▶ _Extract_

In view of the above disadvantages of prior art systems, it is an object of this invention to provide a method for varying the capacity of a cryogenic rectification plant in a controlled manner and without the need for storage or holding tanks to adjust the L/V ratio in a column.

Summary of the invention

The above and other objects which will become apparent to those skilled in the art from this description are accomplished by the present invention which is a method for varying the capacity of a cryogenic air separation plant according to claim 1.

As used here, the term "feed air" refers to a mixture containing primarily nitrogen, oxygen and argon such as air.

As used herein, the terms "turboexpansion" and "turboexpander" refer to a method and apparatus, respectively, for flowing high pressure gas through a turbine to reduce the pressure and hence the temperature of the gas, thereby producing cooling.

The term "column" as used herein means a distillation or fractionation column or zone, i.e. a contact column or zone in which liquid and vapor phases are brought into contact in countercurrent to effect separation of a fluid mixture, e.g. by bringing the vapor and liquid phases into contact at a series of vertically spaced trays or plates within the column and/or at packing elements. For a further description of distillation columns, reference is made to the "Chemical Engineers' Handbook", fifth edition, edited by R. H. Perry and C. H. Chilton, McGraw-Hill Book Company, New York, Section 13, The Continuous Distillation Process. The term double column is used here to mean a column operating at a higher pressure, the upper end of which is in heat exchange relation with the lower end of a column operating at a lower pressure. A more detailed description of double columns appears in Ruheman "The Separation of Gases", Oxford University Press, 1949, Chapter VII, Commercial Air Separation.

▶ _Dataset section_
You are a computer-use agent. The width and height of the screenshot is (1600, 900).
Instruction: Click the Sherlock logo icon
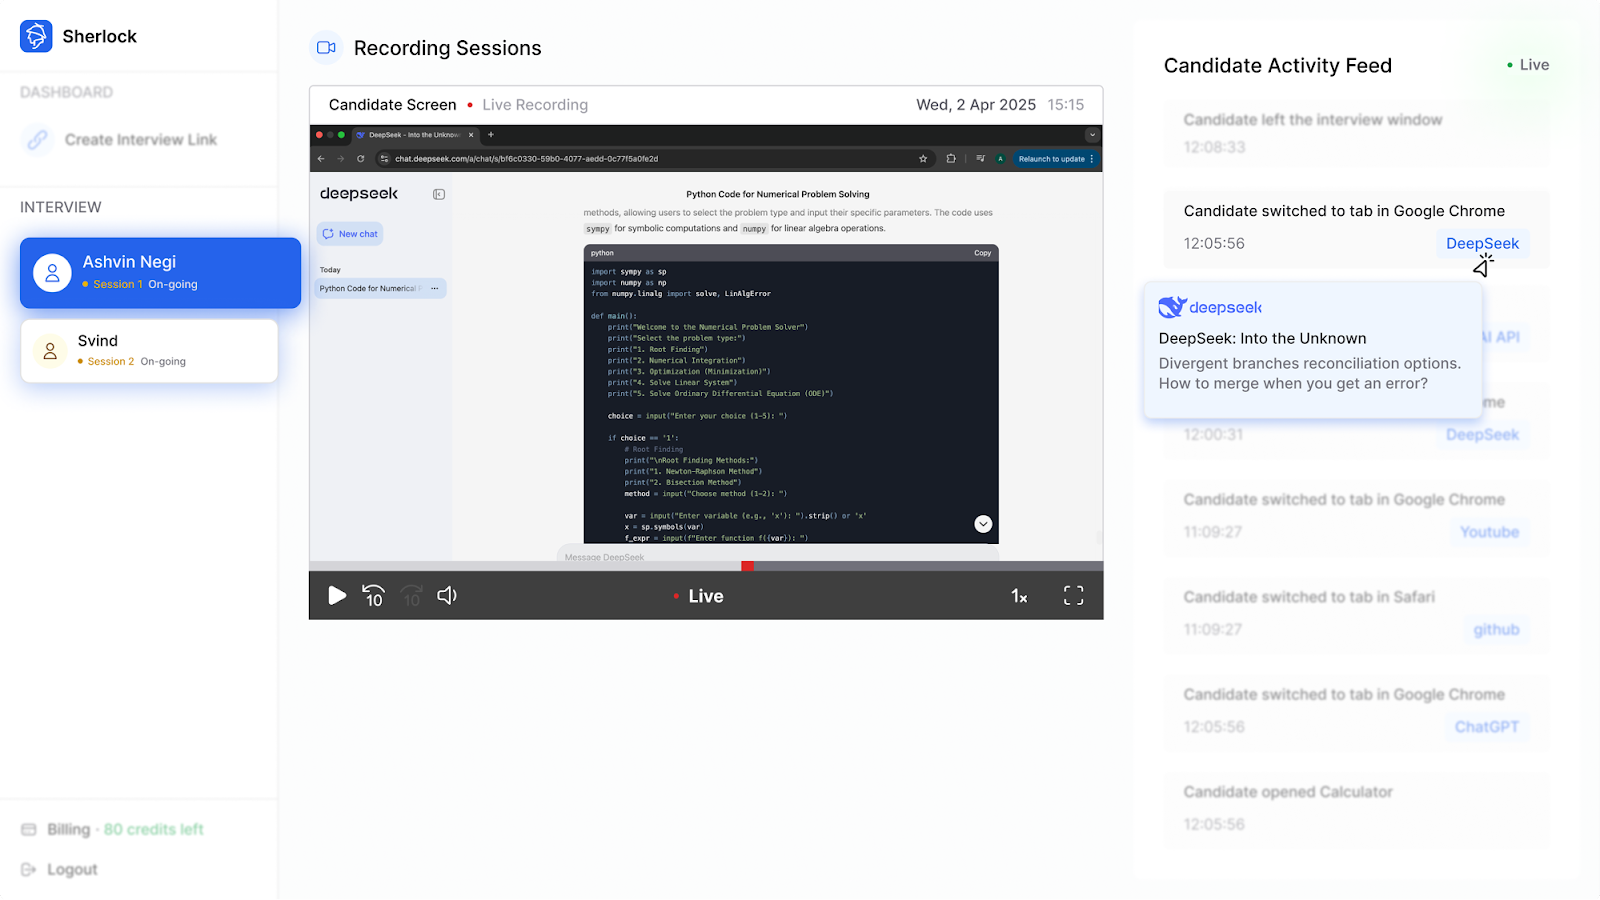click(x=36, y=36)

▶ _Exercise goal_
Print word for word the passage of the cryogenic air separation excerpt that opens with the words containing "In view of the" and closes with "such as air.".

▶ _Answer to the task_
In view of the above disadvantages of prior art systems, it is an object of this invention to provide a method for varying the capacity of a cryogenic rectification plant in a controlled manner and without the need for storage or holding tanks to adjust the L/V ratio in a column.

Summary of the invention

The above and other objects which will become apparent to those skilled in the art from this description are accomplished by the present invention which is a method for varying the capacity of a cryogenic air separation plant according to claim 1.

As used here, the term "feed air" refers to a mixture containing primarily nitrogen, oxygen and argon such as air.